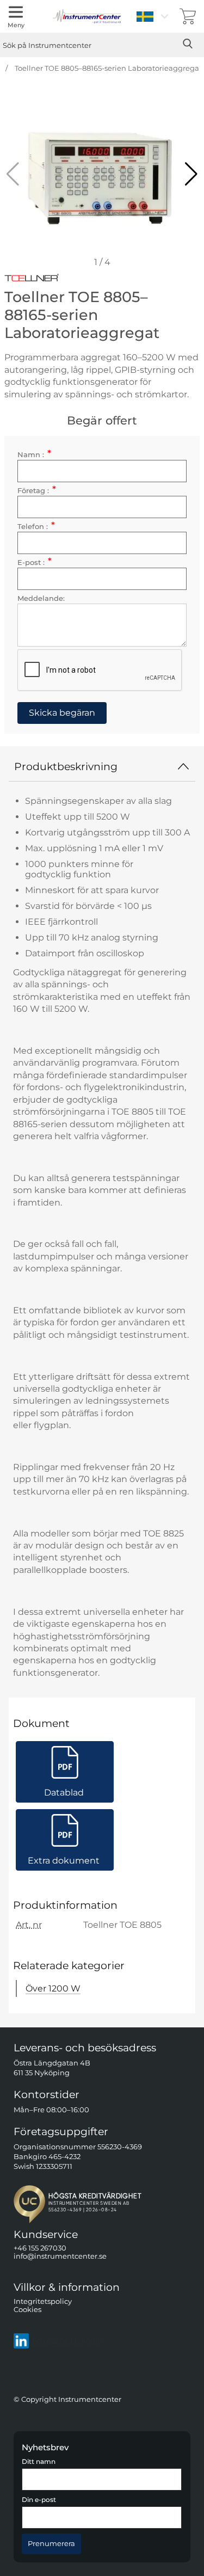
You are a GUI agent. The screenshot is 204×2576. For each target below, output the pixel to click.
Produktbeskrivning (66, 766)
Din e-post (39, 2500)
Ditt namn (38, 2462)
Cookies (27, 2310)
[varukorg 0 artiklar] (187, 16)
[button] (191, 174)
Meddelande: (41, 598)
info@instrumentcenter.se (60, 2257)
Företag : (36, 491)
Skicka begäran (62, 713)
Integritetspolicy (43, 2301)
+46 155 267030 (40, 2248)
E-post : (34, 562)
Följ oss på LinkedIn (67, 2341)
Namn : (34, 455)
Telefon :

# Work instruction:
Once the line with "Integritetspolicy (43, 2301)" is located in the data above, repeat it and every later line through the end, exactly.

# Expected output:
Integritetspolicy (43, 2301)
+46 155 267030 (40, 2248)
E-post : (34, 562)
Följ oss på LinkedIn (67, 2341)
Namn : (34, 455)
Telefon :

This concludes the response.